Intercomparison of Soils, Nutrients, and Plants in Forest-Dynamics Research Plots of the Global Tropics

Robert Stallard: Telephone: +1-303-541-3022; FAX: +1-303-447-2505
e-mail: stallard@colorado.edu

Bob Stallard in front of a tree in the Forest Dynamics Plot, Barro Colorado Island, Panamá


(6) Intercomparison of soils, nutrients, and plants in forest-dynamics research plots of the global tropics: Despite current interest in tropical forests as key components of the global carbon cycle and as centers of biodiversity, we remain largely ignorant of the inter-relationships among forest attributes (e.g., dynamics, diversity, structure), and the physical properties of the environments in which these forests grow. In recent years data sets have become available describing growth, mortality and recruitment of approximately 10% of the global diversity of tropical tree species. These data result from the development of a network of large-scale forest dynamics plots coordinated by the Center for Tropical Forest Science (CTFS), and established using methods identical to those used to survey and census the 50-ha Forest Dynamics Plot on Barro Colorado Island (BCI), Panama. Just as data from the BCI plot have played a prominent role in our understanding of the community-level consequences of ecological processes played out at local scales, we will show how these plots now provide an unprecedented opportunity to examine a venerable question in tropical ecology: How do soil-borne resources influence the variation in forest structure and demographic turnover rates observed among plots, and among habitat types within plots?

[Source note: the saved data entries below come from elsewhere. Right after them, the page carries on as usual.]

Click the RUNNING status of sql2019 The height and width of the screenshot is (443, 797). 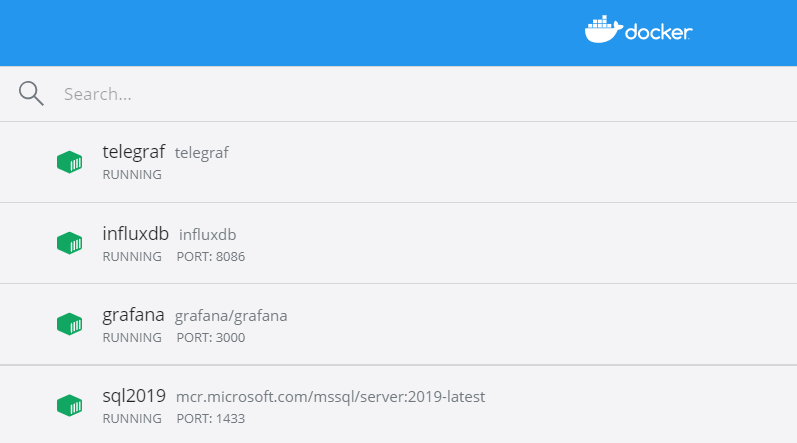point(132,419)
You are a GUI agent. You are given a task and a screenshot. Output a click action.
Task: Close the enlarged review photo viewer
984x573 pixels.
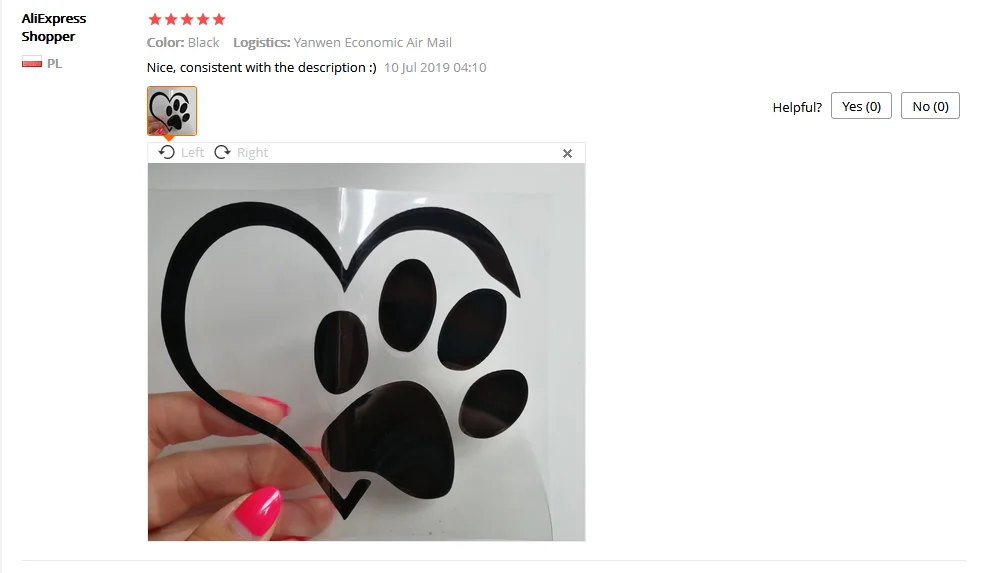567,153
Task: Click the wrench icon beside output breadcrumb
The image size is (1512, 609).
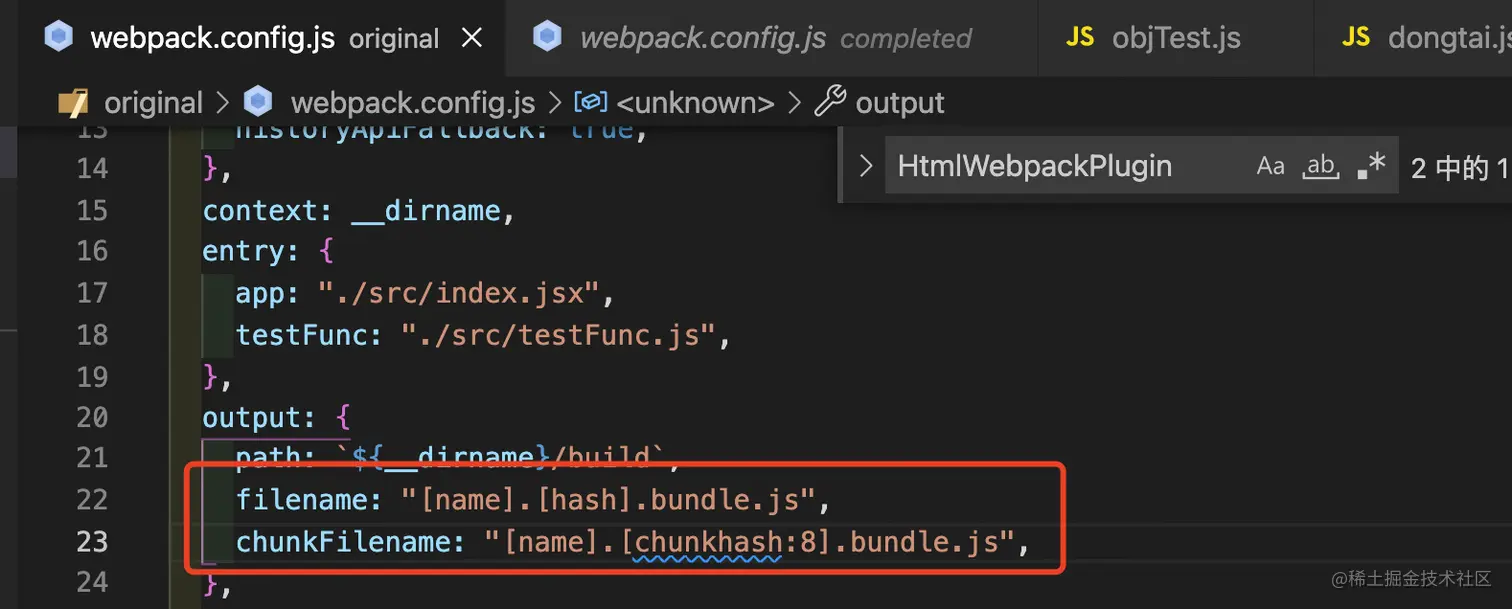Action: [830, 103]
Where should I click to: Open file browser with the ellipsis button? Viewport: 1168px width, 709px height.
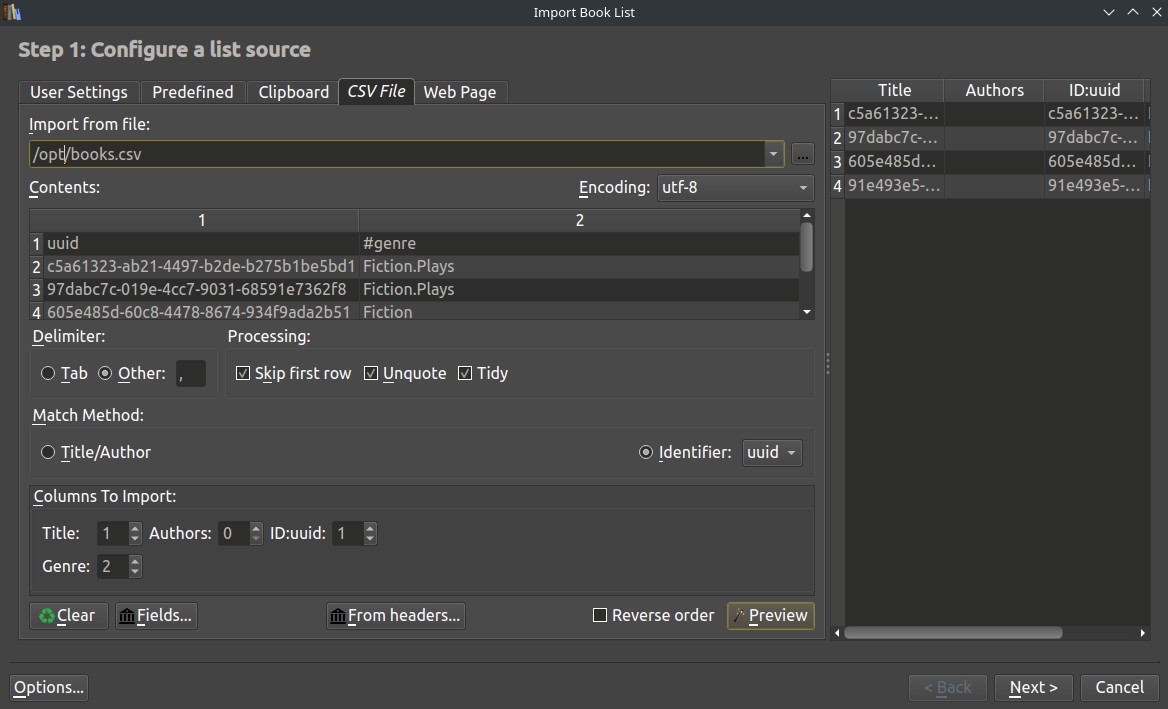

To achieve this objective we propose three sets of measurements. At nine plot sites we will characterize variation in soil-moisture availability through the year and throughout the plots using a hydrological model (TOPMODEL). This model predicts soil-moisture saturation deficit based on rainfall, stream-flow data and local topography. Second, at five plots currently lacking soils data we will sample soil-chemical properties within standardized, topographically-defined habitat types. Third, at the same plots we will perform seedling growth experiments using mycorrhizal and non-mycorrhizal pioneer species to assess plant-availability of soil nutrients for each habitat type. These measurements will allow us to address questions at two spatial scales. At the among-plot scale we will be able to ask how stem density and basal area, as well as community-wide patterns of growth, mortality and recruitment, correlate with moisture availability and soil fertility. At the within-plot scale we will ask whether species exhibit specialization to particular hydrological niches, and whether habitat types differ in soil fertility, in turnover rates, and in local species richness. Resolution of these broad questions concerning correlations among soil-borne resources and characteristics of the vegetation will in turn permit us to refine future hypotheses aimed at understanding the mechanistic basis for interspecific variation in demographics and distribution.

This study will provide the first standardized large-scale measurements of the environmental context within which tropical forests grow. Our trans-continental approach to testing questions of ecosystem function and community organization has rarely been attempted, but it will be essential if we are to improve our understanding of the biogeographic and biophysical limits to our ecological generalizations. Understanding how variation in water and nutrient availability determines forest structure, composition and dynamics, and potentially influences local diversity through niche partitioning, will be essential to predicting future vegetation responses to climate change and will also provide a first step in guiding management to protect forest diversity. Wide dissemination and application of the results of this project is ensured by the active participation of in-country collaborators, and by data sharing through CTFS.